# What to work on
Please copy out the data from the line containing "Mark the capacitor" down to the end, substituting "frame size" for every "image size" and changing nothing else. Leave the pictures out.

Start of Data supplied

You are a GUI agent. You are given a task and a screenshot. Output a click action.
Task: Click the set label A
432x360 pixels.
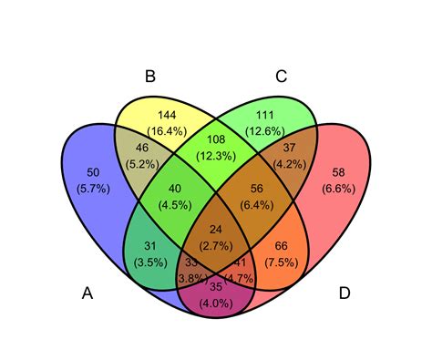[87, 293]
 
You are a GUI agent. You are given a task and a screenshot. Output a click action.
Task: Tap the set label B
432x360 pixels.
[150, 77]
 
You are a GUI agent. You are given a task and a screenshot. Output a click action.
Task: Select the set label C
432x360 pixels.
[282, 77]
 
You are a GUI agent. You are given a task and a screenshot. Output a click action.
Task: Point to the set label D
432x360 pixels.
[345, 293]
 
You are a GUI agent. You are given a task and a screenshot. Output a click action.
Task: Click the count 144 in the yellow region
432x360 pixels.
[167, 115]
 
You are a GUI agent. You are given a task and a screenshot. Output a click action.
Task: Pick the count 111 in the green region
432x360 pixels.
[265, 115]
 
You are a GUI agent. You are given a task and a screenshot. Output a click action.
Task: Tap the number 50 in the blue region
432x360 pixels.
[93, 172]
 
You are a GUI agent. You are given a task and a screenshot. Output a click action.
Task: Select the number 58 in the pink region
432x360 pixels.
[338, 172]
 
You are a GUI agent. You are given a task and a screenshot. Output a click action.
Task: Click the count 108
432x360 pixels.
[216, 139]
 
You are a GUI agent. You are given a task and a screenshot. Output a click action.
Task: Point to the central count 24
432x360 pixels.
[216, 230]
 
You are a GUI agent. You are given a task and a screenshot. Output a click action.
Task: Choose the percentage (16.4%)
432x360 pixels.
[167, 131]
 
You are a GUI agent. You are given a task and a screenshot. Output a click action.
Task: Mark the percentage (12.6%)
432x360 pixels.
[265, 131]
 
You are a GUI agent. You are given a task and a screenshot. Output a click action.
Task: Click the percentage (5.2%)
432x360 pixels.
[142, 164]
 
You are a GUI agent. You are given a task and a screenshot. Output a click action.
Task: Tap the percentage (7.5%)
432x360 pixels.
[282, 262]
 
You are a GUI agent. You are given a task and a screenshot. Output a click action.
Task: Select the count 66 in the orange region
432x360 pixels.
[282, 246]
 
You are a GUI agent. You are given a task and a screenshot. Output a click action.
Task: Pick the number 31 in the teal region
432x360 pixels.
[150, 246]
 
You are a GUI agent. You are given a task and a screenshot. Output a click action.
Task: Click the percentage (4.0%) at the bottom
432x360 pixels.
[216, 303]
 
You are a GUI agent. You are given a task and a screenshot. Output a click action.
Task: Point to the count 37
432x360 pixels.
[289, 148]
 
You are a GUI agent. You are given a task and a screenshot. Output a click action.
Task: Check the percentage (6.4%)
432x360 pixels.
[257, 205]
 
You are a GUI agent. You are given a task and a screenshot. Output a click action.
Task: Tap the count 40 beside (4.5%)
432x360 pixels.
[175, 189]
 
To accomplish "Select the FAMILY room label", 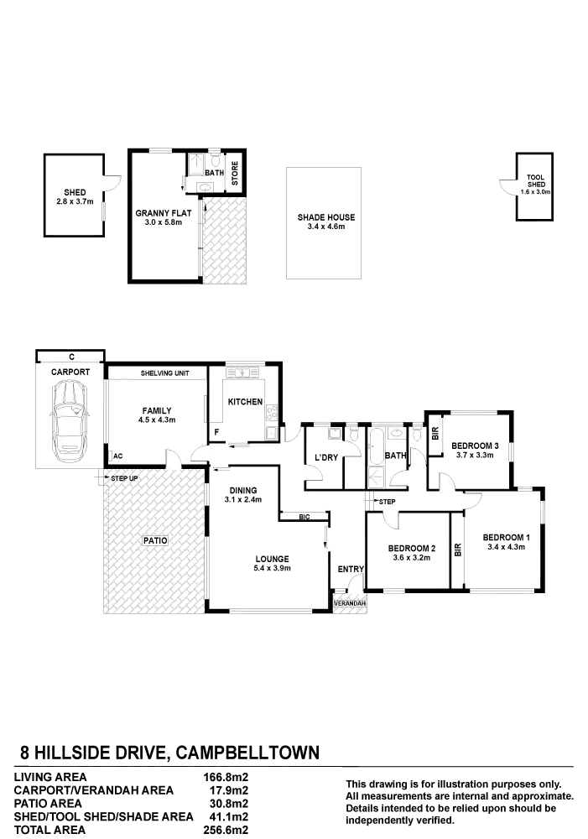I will pos(157,410).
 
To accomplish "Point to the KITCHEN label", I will pos(246,403).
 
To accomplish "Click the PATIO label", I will pos(154,541).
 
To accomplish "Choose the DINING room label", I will pos(242,491).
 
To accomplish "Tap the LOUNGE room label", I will pos(273,560).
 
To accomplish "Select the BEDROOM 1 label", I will pos(506,537).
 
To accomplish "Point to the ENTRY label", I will pos(351,570).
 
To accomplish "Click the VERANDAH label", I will pos(351,603).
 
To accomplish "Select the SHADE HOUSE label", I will pos(325,217).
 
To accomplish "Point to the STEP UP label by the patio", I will pos(122,478).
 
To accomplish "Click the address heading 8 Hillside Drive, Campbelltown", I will pos(168,753).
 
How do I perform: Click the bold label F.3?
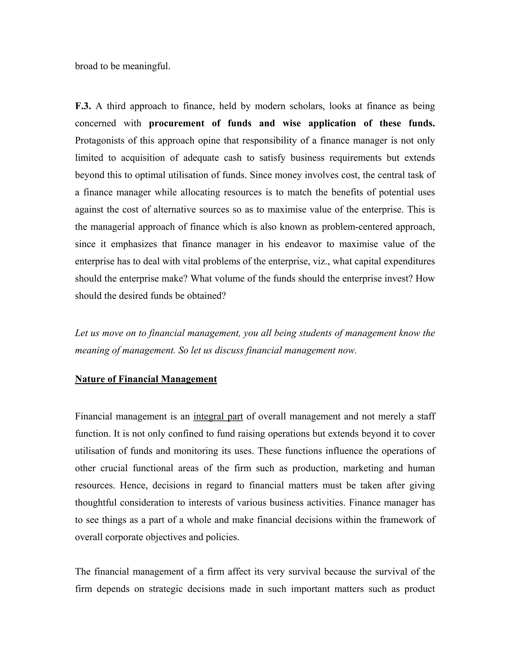(x=83, y=106)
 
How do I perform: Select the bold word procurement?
(x=177, y=123)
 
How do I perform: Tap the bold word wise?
(x=292, y=123)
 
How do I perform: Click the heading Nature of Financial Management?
(x=146, y=379)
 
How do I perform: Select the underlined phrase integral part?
(x=218, y=416)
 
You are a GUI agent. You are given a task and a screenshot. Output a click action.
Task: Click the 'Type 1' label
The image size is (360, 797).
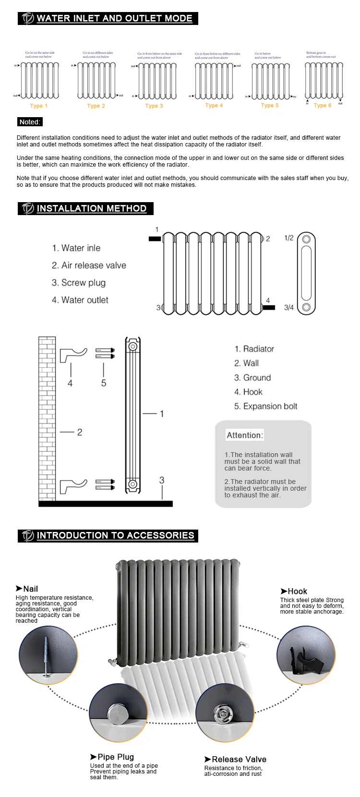[x=38, y=106]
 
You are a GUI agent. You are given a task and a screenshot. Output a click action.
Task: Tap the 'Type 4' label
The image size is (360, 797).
[x=214, y=106]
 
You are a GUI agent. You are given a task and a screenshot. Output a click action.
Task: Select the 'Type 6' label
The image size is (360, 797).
[x=322, y=106]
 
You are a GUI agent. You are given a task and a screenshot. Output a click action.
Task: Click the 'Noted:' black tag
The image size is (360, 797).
[x=30, y=122]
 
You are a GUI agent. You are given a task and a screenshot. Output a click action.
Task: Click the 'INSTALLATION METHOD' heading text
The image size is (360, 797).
[x=91, y=208]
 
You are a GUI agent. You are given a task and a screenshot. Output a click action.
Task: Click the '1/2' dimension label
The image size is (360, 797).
[x=288, y=238]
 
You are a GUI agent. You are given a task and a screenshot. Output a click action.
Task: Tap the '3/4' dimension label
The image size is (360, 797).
[x=288, y=308]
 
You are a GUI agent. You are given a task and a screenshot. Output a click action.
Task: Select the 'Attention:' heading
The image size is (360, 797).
[x=245, y=435]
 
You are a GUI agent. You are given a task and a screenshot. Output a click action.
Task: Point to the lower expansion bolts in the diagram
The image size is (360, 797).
[x=105, y=484]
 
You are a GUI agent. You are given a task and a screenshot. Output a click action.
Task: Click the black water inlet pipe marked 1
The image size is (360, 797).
[x=155, y=238]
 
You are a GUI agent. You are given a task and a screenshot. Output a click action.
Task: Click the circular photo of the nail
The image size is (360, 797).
[x=48, y=655]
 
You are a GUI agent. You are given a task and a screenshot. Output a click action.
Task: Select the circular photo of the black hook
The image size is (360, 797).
[x=306, y=655]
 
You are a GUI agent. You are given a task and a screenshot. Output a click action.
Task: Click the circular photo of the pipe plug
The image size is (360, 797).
[x=118, y=712]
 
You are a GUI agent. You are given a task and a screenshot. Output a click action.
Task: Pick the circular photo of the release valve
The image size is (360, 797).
[x=224, y=712]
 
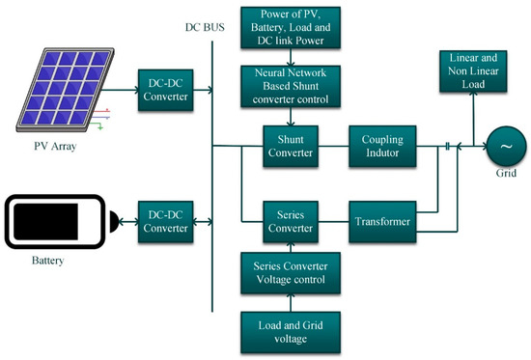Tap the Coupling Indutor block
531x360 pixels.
point(382,147)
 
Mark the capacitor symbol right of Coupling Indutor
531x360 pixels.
point(447,147)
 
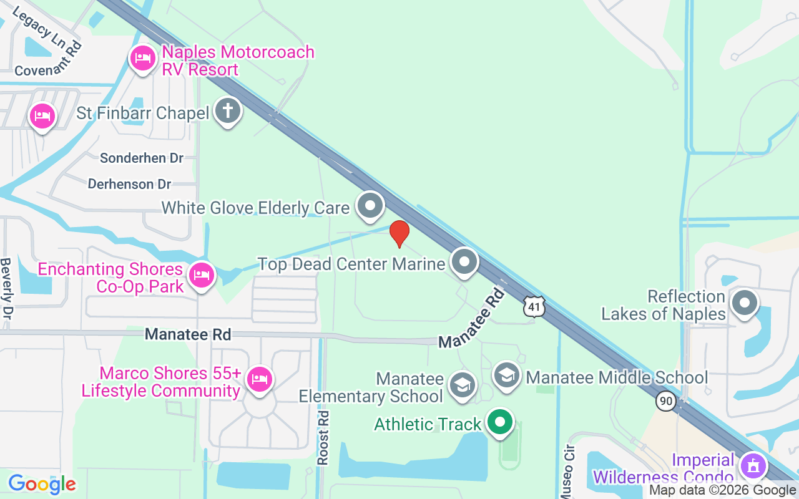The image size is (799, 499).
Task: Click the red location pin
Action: coord(400,233)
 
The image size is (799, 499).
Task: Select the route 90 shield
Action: coord(667,401)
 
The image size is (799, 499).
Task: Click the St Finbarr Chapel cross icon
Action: coord(228,112)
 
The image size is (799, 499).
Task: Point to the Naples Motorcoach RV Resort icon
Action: coord(143,59)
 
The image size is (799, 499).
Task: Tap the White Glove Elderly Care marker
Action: coord(371,205)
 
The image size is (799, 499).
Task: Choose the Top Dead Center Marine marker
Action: coord(464,262)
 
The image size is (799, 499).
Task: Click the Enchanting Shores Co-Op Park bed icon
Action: coord(201,274)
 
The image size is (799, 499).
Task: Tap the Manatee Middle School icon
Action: coord(506,375)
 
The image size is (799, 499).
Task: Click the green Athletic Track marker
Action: coord(499,422)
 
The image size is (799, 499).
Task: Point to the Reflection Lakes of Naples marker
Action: coord(744,304)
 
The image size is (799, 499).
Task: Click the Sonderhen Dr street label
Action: coord(142,158)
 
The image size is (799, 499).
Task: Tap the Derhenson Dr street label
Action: coord(129,185)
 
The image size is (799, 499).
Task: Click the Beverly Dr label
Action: coord(7,288)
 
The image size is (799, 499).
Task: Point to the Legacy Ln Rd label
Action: coord(46,31)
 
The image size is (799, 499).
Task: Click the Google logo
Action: coord(42,483)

End of Data supplied

# Response
Mark the capacitor symbol right of Coupling Indutor
531x360 pixels.
point(447,147)
 
The frame size is (799, 499).
Task: Click the red location pin
Action: coord(400,233)
 
The frame size is (799, 499).
Task: Select the route 90 shield
Action: coord(667,401)
 
The frame size is (799, 499).
Task: Click the St Finbarr Chapel cross icon
Action: coord(228,112)
 
The frame size is (799, 499).
Task: Point to the Naples Motorcoach RV Resort icon
Action: coord(143,59)
 
The frame size is (799, 499).
Task: Tap the White Glove Elderly Care marker
Action: coord(371,205)
 
The frame size is (799, 499).
Task: Choose the Top Dead Center Marine marker
Action: coord(464,262)
 
The frame size is (799, 499).
Task: Click the Enchanting Shores Co-Op Park bed icon
Action: coord(201,274)
 
The frame size is (799, 499).
Task: Tap the Manatee Middle School icon
Action: coord(506,375)
 
The frame size is (799, 499).
Task: Click the green Athletic Track marker
Action: coord(499,422)
 
The frame size is (799, 499).
Task: Point to the Reflection Lakes of Naples marker
Action: coord(744,304)
 
The frame size is (799, 499).
Task: Click the Sonderhen Dr street label
Action: coord(142,158)
 
The frame size is (799, 499).
Task: Tap the Derhenson Dr street label
Action: coord(129,185)
 
The frame size is (799, 499).
Task: Click the Beverly Dr label
Action: coord(7,288)
 
The frame size is (799, 499).
Task: Point to the Legacy Ln Rd label
Action: coord(46,31)
 
The frame size is (799, 499).
Task: Click the Google logo
Action: coord(42,483)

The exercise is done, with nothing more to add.